→ Assigned task: Nothing in the data should be left out or altered when it is retyped.

☆ ☆ ☆ ☆

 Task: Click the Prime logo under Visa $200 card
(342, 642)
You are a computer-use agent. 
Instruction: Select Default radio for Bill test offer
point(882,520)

☆ ☆ ☆ ☆

→ Exercise result:
 Task: Click the Prime logo under Visa $200 card
(342, 642)
You are a computer-use agent. 
Instruction: Select Default radio for Bill test offer
point(882,520)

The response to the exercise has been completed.